[Start of Given passage]

Author: Weilin, PANews

Since President Trump officially began his second term on January 20, the regulatory landscape for cryptocurrencies in the United States has been tightly packed with dramatic developments. In just eight weeks, from the resignation of the SEC chairman to Trump signing two executive orders—announcing a digital asset development plan and officially declaring a Bitcoin strategic reserve—followed by the White House hosting its first digital asset summit, the crypto market has been in constant reaction, fluctuating with various policy changes. It can be said that the entire industry is both excited and anxious.

This article will categorize these significant cryptocurrency regulatory measures and interpret their profound impact on the crypto industry.

Trump Signs Executive Order to "Enhance American Leadership in Digital Financial Technologies"

On January 23, just three days into his presidency, Trump signed the executive order titled "Enhancing American Leadership in Digital Financial Technologies," proposing the establishment of a "Presidential Digital Asset Market Working Group" to explore federal regulatory measures for stablecoins and related plans for a national digital asset reserve, while explicitly prohibiting the "establishment, issuance, circulation, or use" of Central Bank Digital Currency (CBDC).

SEC Chairman Transition and Major Regulatory Strategy Adjustments

At the Bitcoin 2024 conference held in Nashville last July, Trump promised to remove the SEC chairman Gary Gensler, who has been criticized by the crypto industry, on his first day in office. On November 22, 2024, the SEC announced that Gary Gensler would resign on Trump's first day in office. He officially stepped down on January 20. He was succeeded by Paul Atkins, CEO of Patomak Global Partners LLC and former SEC commissioner, whose nomination is currently awaiting congressional confirmation.

[End of Given passage]

Instructions:
• a. Answer these from the crypto regulation article:
(i) On what date did Trump sign the executive order "Enhancing American Leadership in Digital Financial Technologies"?
(ii) In what city was the Bitcoin 2024 conference held?
(iii) Who succeeded Gary Gensler as SEC chairman?
• b. Change "Working Group" to "Task Force" in the crypto regulation article between "Trump Signs Executive" and "Digital Currency (CBDC).", inclusive, and write out that part.
• c. Write what follows the last sentence of the crypto regulation article.

[Start of Material shown]

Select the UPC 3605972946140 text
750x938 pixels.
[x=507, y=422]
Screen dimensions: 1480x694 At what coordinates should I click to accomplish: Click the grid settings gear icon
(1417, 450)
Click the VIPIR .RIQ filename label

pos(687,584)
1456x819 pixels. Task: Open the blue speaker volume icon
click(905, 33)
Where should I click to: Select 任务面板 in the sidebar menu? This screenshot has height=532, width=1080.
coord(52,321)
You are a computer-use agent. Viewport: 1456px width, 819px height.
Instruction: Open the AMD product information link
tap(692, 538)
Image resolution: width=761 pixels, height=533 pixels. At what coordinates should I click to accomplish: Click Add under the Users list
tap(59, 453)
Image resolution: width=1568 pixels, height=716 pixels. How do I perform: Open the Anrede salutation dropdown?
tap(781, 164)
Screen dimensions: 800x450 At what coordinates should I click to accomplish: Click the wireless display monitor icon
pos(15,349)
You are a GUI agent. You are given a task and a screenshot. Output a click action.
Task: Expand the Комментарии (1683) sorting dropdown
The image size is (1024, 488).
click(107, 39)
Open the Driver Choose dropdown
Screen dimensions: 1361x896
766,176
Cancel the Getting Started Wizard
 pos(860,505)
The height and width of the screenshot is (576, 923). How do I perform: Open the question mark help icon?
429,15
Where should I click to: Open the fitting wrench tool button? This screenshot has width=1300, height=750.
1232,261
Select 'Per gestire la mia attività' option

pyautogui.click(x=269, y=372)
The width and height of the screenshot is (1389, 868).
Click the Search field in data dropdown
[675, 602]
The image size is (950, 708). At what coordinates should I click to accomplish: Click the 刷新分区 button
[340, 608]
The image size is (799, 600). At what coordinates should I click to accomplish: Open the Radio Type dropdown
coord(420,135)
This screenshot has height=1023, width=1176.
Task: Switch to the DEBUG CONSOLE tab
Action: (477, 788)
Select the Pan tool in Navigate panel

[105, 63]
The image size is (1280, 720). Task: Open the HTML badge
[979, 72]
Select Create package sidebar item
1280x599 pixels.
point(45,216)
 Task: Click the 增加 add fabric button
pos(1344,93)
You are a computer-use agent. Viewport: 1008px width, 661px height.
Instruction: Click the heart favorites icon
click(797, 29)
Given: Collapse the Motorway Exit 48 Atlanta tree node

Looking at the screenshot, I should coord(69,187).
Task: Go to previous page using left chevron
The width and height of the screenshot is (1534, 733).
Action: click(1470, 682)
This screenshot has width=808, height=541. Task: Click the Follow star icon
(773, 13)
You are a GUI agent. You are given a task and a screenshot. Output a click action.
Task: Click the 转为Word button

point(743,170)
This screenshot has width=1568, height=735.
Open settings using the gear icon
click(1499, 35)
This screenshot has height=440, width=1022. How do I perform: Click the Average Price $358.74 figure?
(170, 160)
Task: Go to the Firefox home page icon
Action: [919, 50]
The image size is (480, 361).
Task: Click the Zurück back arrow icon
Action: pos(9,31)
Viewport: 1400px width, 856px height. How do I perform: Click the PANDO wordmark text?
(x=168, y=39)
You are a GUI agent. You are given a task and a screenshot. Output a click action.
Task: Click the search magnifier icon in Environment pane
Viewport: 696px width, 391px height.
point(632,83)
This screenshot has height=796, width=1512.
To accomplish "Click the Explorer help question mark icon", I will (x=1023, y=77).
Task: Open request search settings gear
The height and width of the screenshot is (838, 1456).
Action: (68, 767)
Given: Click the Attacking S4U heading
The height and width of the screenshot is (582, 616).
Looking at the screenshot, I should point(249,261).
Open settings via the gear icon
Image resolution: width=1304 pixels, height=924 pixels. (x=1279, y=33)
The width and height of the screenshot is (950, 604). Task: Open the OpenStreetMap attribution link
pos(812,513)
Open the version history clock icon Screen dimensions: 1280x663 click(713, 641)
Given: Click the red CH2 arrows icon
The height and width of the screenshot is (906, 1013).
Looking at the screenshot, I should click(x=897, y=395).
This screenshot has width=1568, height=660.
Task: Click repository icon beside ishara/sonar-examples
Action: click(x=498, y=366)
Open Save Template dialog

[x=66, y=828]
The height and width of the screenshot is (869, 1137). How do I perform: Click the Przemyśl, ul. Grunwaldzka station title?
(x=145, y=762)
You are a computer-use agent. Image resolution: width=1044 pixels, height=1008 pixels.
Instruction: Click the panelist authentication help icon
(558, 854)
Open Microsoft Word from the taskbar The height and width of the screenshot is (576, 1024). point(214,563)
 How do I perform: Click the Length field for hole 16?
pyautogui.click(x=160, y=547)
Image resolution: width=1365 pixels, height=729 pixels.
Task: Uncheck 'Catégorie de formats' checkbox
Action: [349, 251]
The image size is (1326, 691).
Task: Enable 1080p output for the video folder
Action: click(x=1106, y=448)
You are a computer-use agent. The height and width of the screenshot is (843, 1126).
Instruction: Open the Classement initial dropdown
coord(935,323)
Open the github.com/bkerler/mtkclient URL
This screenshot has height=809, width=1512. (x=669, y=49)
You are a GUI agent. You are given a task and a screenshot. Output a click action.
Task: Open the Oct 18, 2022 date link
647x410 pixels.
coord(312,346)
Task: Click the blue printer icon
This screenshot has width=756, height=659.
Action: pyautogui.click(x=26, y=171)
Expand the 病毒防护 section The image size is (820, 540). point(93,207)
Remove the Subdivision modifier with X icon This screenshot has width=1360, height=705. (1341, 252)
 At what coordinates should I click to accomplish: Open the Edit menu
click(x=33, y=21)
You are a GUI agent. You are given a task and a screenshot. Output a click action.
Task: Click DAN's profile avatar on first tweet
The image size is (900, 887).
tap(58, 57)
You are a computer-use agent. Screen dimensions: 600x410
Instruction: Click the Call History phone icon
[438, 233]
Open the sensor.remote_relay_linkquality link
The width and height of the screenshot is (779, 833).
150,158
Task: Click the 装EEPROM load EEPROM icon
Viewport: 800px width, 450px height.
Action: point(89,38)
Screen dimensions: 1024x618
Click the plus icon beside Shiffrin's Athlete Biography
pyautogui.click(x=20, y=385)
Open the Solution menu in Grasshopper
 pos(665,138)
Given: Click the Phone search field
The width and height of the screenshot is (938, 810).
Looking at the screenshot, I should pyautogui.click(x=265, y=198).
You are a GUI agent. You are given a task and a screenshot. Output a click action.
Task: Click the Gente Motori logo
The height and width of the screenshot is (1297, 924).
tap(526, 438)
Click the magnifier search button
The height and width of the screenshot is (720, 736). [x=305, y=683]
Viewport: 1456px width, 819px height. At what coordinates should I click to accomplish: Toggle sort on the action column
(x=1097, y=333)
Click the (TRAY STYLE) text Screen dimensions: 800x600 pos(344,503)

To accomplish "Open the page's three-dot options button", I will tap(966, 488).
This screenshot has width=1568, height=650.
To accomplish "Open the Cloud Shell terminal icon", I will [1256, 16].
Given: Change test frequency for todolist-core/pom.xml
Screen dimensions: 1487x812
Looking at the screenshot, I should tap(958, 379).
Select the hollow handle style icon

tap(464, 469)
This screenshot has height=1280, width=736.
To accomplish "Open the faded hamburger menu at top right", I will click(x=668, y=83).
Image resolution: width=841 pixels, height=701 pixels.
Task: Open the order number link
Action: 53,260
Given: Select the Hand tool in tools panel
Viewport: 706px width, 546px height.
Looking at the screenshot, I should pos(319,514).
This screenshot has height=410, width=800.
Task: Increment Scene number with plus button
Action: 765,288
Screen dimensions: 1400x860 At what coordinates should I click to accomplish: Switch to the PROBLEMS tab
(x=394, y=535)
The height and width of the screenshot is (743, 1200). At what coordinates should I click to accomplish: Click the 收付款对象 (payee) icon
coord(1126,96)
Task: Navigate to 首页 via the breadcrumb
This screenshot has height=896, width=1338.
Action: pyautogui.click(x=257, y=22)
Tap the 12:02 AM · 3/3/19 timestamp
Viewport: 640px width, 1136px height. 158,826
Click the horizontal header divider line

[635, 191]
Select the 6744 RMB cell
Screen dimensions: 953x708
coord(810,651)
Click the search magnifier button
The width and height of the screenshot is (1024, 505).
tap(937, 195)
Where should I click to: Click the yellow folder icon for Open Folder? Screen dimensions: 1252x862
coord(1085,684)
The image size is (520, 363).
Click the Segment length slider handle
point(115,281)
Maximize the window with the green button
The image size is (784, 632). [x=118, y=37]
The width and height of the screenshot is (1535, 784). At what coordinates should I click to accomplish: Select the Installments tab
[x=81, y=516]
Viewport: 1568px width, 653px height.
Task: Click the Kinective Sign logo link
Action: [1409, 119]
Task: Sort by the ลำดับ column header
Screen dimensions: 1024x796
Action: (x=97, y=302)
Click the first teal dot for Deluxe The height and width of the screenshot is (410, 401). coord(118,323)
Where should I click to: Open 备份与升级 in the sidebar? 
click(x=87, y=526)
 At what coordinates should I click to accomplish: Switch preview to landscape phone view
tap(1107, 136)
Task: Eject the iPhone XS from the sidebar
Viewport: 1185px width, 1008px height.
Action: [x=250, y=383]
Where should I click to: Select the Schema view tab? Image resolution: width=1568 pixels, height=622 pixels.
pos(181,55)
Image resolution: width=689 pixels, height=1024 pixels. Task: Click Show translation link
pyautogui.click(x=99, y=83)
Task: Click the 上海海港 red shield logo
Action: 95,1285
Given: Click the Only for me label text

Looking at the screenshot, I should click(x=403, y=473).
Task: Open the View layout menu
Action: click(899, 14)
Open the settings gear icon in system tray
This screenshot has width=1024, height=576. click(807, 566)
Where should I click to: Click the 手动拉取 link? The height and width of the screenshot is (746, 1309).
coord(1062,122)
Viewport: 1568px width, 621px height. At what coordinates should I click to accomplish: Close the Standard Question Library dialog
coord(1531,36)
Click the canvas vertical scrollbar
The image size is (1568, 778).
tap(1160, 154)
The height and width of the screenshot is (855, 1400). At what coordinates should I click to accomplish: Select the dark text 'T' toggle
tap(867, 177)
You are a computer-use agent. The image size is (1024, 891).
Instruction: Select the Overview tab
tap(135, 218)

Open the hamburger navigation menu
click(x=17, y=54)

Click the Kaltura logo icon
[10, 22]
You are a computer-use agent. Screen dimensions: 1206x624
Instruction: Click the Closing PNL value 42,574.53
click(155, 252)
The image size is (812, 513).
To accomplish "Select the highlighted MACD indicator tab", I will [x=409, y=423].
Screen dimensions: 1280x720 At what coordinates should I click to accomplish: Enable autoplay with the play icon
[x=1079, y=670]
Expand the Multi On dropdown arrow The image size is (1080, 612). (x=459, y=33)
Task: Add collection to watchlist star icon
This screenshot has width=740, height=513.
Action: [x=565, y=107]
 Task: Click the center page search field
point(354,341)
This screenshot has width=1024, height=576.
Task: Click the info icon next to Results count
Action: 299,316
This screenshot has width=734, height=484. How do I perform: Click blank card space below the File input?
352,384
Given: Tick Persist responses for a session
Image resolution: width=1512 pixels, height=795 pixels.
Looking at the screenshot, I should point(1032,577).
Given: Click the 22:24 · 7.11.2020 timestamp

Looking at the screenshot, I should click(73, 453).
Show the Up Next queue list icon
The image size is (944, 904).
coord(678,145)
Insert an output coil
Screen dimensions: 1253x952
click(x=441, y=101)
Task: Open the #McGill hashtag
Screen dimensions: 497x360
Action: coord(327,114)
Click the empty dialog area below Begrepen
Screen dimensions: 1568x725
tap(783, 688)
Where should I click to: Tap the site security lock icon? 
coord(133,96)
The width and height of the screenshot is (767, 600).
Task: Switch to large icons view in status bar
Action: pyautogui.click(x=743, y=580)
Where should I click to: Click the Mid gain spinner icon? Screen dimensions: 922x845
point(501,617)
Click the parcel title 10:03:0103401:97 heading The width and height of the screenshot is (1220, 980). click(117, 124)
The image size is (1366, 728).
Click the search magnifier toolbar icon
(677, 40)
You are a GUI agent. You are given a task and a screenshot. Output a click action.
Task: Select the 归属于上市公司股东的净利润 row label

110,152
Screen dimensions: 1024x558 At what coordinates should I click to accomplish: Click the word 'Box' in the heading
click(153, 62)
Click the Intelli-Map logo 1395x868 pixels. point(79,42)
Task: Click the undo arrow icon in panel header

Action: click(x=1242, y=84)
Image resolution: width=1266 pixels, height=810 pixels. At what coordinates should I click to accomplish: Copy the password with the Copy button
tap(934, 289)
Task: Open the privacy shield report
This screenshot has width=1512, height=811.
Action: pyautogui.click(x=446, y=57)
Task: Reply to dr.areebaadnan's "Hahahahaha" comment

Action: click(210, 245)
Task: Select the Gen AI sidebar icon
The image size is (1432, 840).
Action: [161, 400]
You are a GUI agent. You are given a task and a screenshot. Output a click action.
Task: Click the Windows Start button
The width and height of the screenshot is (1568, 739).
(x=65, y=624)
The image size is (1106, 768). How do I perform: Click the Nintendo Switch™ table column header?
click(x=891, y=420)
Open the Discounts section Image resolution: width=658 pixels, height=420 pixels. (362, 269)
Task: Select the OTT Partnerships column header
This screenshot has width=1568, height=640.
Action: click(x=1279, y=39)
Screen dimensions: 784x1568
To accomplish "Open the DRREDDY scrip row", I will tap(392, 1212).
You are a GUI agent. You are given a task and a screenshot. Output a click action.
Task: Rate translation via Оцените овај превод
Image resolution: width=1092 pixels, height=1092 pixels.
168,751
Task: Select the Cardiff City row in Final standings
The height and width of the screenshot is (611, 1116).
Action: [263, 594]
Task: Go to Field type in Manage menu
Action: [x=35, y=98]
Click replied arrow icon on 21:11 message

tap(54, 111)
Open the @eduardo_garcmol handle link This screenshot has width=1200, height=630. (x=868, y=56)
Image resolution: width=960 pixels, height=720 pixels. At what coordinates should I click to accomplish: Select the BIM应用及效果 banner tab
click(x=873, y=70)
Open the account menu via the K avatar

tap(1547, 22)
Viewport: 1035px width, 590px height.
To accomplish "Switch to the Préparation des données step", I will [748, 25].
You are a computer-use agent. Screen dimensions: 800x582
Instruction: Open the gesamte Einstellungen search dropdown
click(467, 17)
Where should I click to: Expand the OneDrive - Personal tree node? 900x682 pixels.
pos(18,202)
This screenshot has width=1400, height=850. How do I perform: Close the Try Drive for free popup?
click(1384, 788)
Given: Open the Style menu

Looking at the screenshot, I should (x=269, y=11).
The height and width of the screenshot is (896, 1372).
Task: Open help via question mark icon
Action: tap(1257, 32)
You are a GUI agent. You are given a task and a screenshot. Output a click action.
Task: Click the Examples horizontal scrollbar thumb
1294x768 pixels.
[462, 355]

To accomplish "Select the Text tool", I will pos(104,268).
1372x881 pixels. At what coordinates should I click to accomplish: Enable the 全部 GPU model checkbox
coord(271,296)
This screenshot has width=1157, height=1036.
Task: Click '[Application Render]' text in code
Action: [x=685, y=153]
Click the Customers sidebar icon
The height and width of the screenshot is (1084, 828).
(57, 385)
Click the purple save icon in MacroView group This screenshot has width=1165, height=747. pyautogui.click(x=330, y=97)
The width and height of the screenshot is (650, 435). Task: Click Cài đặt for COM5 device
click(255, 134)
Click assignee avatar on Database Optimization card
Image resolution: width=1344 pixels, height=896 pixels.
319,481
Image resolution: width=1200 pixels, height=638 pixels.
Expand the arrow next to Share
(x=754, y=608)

[End of Material shown]

Outputs:
• a.
(i) January 23
(ii) Nashville
(iii) Paul Atkins

• b.
Trump Signs Executive Order to "Enhance American Leadership in Digital Financial Technologies"

On January 23, just three days into his presidency, Trump signed the executive order titled "Enhancing American Leadership in Digital Financial Technologies," proposing the establishment of a "Presidential Digital Asset Market Task Force" to explore federal regulatory measures for stablecoins and related plans for a national digital asset reserve, while explicitly prohibiting the "establishment, issuance, circulation, or use" of Central Bank Digital Currency (CBDC).

• c.
On January 22, the SEC immediately established a special working group for cryptocurrencies, beginning to adjust regulatory strategies, reducing the group responsible for cryptocurrency enforcement actions, and reallocating some lawyers. The SEC also launched a website for the cryptocurrency special working group, with group leader Hester Peirce listing ten priority tasks, focusing on the classification and regulation of crypto assets.

On January 24, the SEC announced the withdrawal of the much-criticized crypto accounting policy SAB 121 in its latest employee accounting announcement No. 122. SAB 121 (Staff Accounting Bulletin No. 121) required digital asset custodians to treat digital assets as liabilities and report them at fair value on the balance sheet. The cryptocurrency industry was generally concerned that it could prevent banks from custodying digital assets, effectively excluding banks from the crypto market.

Additionally, on May 22 of last year, the FIT21 Act passed in the House of Representatives, seen as a historic breakthrough for the U.S. crypto industry. This act addresses the long-standing differences between the SEC and CFTC regarding cryptocurrency regulation and is currently moving forward.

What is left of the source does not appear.